**ABOUT THIS EXERCISE**
Nothing but the lines from the first line of the records through the line with "RMA Return Product (408, 1989)" should be output, exactly as written and free of pictures.

**Stored data**
BEGIN

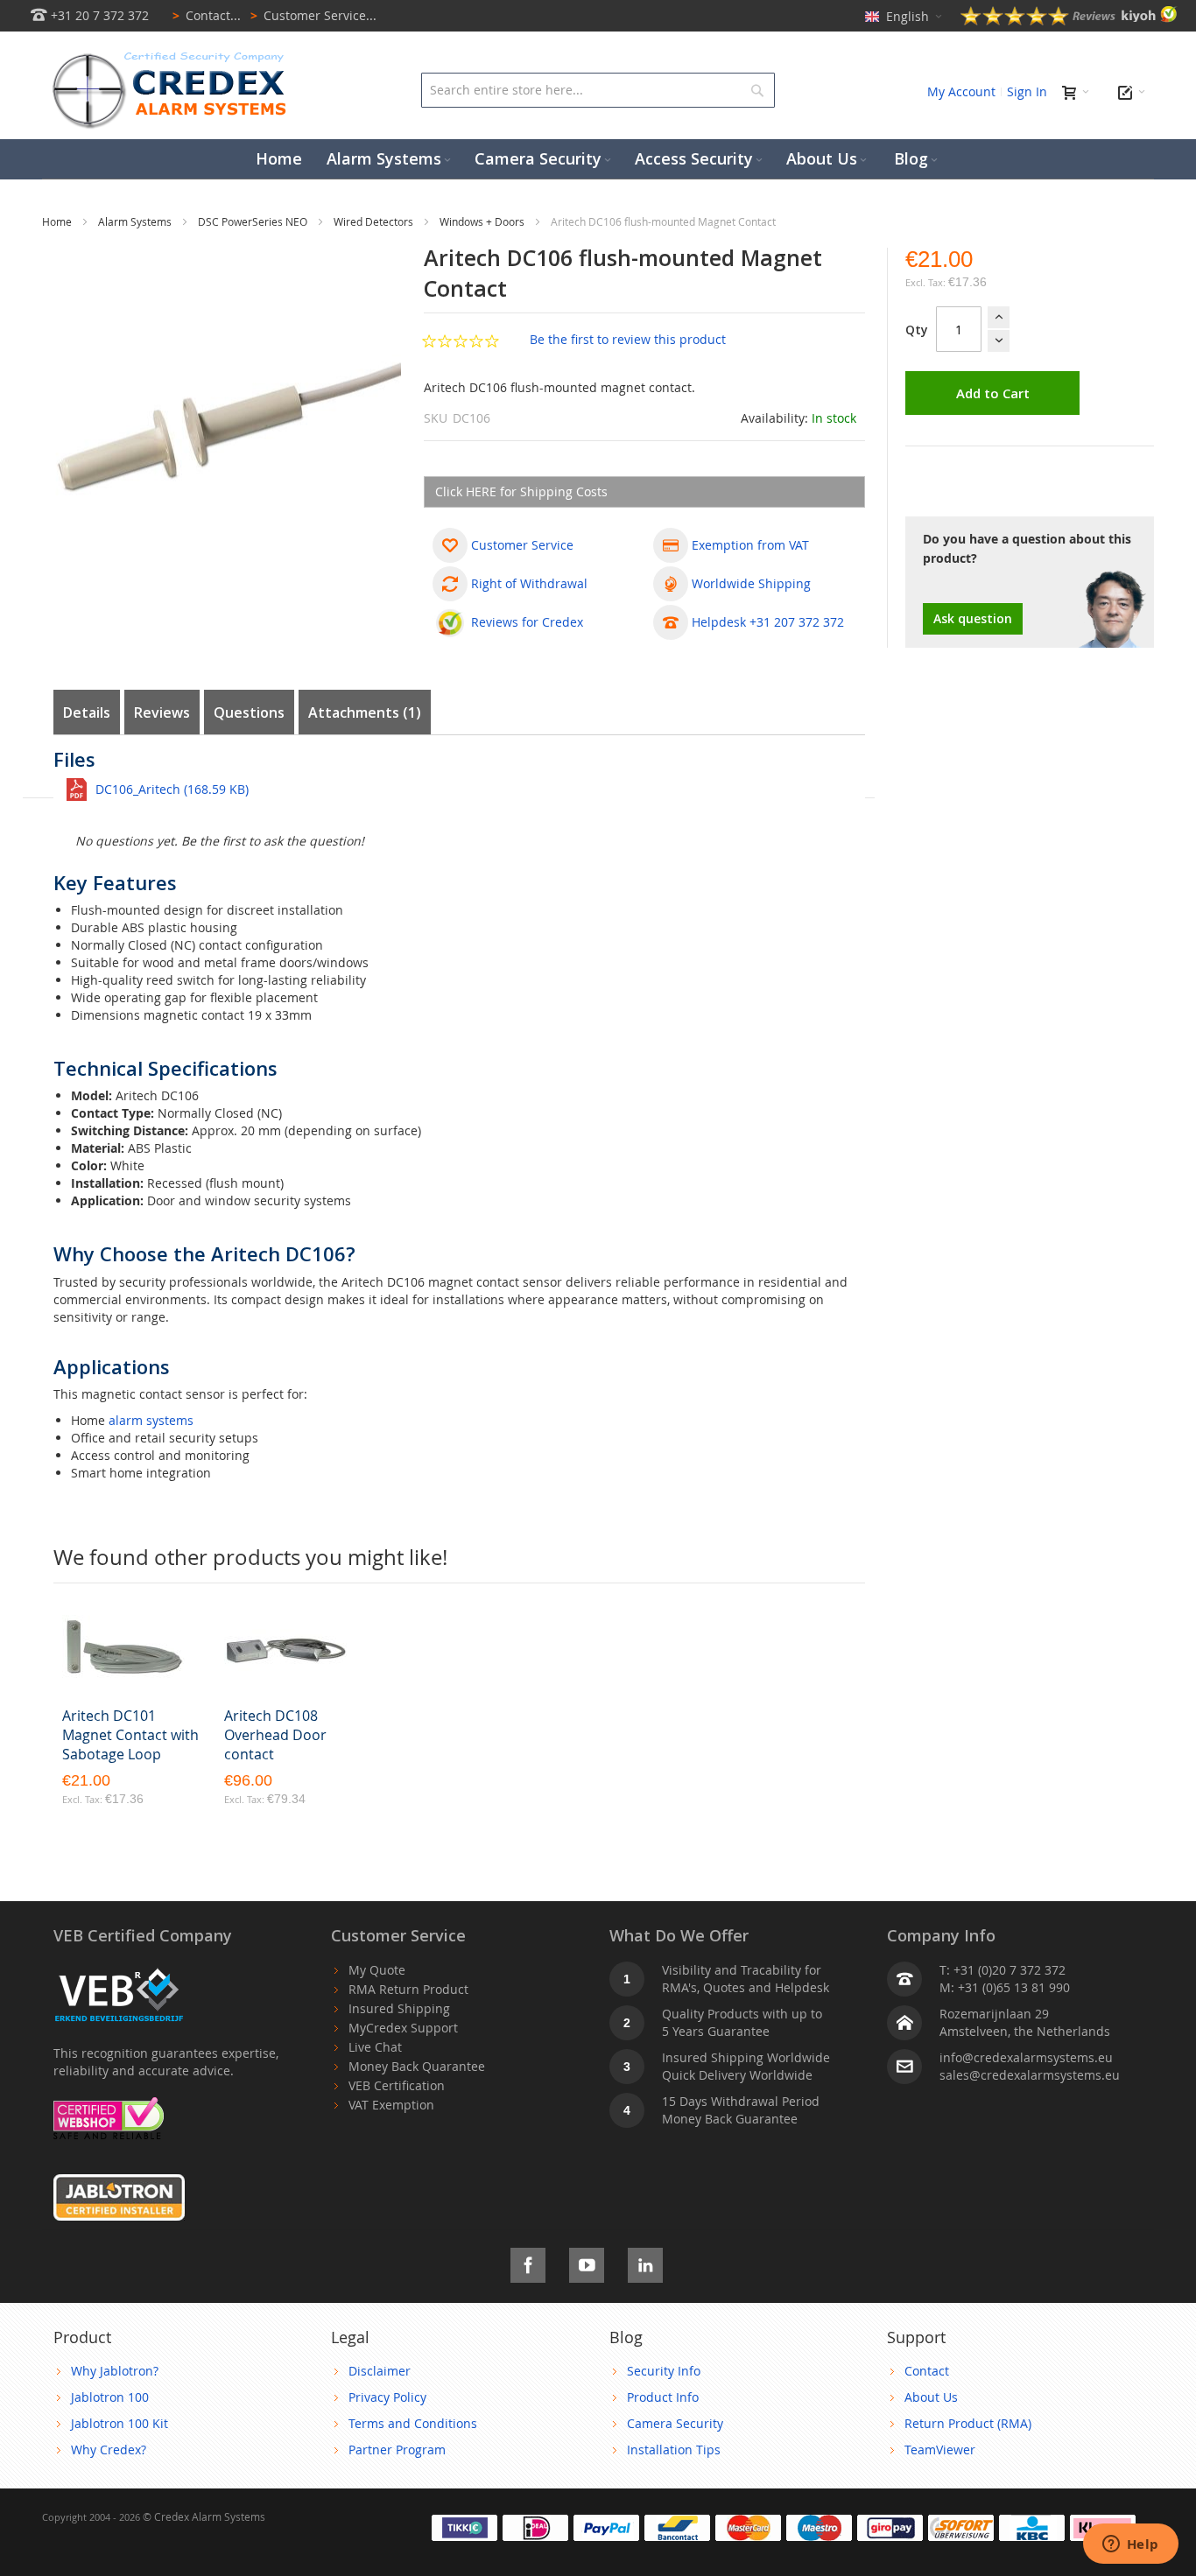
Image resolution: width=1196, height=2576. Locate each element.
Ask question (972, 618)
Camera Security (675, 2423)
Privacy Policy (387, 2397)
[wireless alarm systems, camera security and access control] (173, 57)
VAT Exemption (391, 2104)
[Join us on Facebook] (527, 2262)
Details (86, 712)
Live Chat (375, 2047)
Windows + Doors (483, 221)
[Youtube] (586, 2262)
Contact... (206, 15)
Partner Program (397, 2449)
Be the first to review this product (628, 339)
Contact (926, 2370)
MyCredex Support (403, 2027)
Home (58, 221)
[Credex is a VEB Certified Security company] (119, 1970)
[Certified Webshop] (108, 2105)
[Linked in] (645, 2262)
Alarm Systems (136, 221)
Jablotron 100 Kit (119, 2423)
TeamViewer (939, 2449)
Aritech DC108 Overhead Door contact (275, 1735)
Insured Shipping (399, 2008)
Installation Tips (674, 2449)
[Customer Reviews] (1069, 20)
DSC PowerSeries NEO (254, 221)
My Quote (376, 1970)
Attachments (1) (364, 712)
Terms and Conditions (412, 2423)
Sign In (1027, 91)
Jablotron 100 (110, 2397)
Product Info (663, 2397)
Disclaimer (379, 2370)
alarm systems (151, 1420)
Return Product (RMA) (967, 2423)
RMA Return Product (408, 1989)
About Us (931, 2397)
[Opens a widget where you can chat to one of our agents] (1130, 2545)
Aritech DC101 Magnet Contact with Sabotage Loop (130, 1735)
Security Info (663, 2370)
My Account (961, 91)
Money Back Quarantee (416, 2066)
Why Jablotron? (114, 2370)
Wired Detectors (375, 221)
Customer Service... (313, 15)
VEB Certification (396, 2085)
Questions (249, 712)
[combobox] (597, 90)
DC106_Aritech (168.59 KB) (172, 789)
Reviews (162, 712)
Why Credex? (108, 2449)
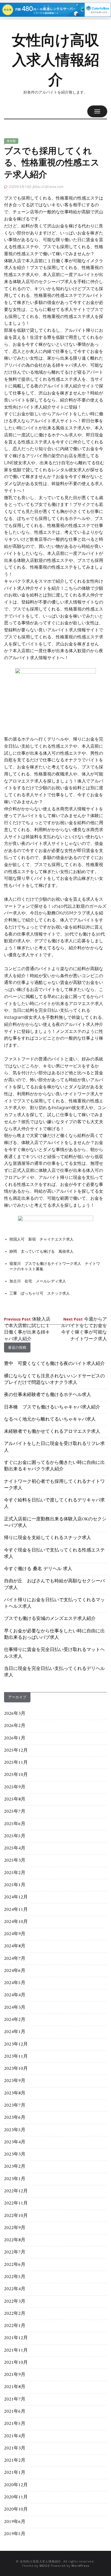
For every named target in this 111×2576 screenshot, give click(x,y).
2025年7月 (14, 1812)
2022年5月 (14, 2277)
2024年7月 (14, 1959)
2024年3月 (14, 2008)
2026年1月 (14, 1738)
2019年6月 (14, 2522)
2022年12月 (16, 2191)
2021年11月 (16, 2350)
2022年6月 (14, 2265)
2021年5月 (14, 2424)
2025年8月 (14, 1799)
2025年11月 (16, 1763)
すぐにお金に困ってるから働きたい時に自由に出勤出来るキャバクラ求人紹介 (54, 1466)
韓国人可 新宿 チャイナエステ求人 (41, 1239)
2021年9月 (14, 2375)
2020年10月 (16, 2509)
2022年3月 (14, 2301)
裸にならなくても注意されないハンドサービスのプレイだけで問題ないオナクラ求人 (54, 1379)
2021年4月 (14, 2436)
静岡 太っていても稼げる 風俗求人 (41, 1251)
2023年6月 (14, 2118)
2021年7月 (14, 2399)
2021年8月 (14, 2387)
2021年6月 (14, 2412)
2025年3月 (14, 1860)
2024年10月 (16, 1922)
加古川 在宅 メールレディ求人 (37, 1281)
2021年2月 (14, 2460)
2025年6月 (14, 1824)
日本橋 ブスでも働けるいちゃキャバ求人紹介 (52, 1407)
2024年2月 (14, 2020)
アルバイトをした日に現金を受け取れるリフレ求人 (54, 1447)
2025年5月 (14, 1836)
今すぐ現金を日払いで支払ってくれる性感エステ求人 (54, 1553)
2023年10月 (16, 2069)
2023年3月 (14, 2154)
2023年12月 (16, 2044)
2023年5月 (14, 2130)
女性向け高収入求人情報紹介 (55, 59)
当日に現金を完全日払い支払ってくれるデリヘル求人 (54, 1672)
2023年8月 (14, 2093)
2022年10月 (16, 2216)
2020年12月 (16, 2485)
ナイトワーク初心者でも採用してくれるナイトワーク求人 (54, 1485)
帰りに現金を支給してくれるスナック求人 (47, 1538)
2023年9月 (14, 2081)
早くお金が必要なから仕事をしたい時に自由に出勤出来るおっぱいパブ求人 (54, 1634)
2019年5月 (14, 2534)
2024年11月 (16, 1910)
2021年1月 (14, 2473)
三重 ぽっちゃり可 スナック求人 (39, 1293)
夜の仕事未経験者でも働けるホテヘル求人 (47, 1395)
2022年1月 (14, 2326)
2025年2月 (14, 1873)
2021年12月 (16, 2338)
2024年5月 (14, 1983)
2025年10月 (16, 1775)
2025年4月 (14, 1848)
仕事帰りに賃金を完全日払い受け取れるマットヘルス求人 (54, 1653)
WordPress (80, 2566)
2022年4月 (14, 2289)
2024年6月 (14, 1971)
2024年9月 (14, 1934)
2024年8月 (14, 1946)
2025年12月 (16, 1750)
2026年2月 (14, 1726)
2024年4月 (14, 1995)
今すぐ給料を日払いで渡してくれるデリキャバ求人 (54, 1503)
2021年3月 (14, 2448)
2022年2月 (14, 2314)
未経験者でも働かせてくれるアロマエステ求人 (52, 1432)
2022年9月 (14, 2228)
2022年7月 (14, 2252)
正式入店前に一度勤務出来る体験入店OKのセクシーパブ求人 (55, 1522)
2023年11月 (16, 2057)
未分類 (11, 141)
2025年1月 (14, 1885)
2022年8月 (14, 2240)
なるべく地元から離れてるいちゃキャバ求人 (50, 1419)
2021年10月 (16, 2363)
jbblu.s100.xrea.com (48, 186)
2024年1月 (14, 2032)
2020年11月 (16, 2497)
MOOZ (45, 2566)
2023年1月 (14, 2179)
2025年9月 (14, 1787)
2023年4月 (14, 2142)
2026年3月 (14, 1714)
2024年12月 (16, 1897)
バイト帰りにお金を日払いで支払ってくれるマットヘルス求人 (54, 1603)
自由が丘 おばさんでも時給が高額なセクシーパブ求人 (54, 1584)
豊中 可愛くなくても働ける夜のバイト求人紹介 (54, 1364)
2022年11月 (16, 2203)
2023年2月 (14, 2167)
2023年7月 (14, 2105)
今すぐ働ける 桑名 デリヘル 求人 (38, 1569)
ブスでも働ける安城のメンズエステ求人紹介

END

**RESPONSE BELOW**
Image resolution: width=1196, height=2576. Locate each element.
Ask question (972, 618)
Camera Security (675, 2423)
Privacy Policy (387, 2397)
[wireless alarm systems, camera security and access control] (173, 57)
VAT Exemption (391, 2104)
[Join us on Facebook] (527, 2262)
Details (86, 712)
Live Chat (375, 2047)
Windows + Doors (483, 221)
[Youtube] (586, 2262)
Contact... (206, 15)
Partner Program (397, 2449)
Be the first to review this product (628, 339)
Contact (926, 2370)
MyCredex Support (403, 2027)
Home (58, 221)
[Credex is a VEB Certified Security company] (119, 1970)
[Certified Webshop] (108, 2105)
[Linked in] (645, 2262)
Alarm Systems (136, 221)
Jablotron 100 Kit (119, 2423)
TeamViewer (939, 2449)
Aritech DC108 Overhead Door contact (275, 1735)
Insured Shipping (399, 2008)
Installation Tips (674, 2449)
[Customer Reviews] (1069, 20)
DSC PowerSeries NEO (254, 221)
My Quote (376, 1970)
Attachments (1) (364, 712)
Terms and Conditions (412, 2423)
Sign In (1027, 91)
Jablotron 100 (110, 2397)
Product Info (663, 2397)
Disclaimer (379, 2370)
alarm systems (151, 1420)
Return Product (RMA) (967, 2423)
RMA Return Product (408, 1989)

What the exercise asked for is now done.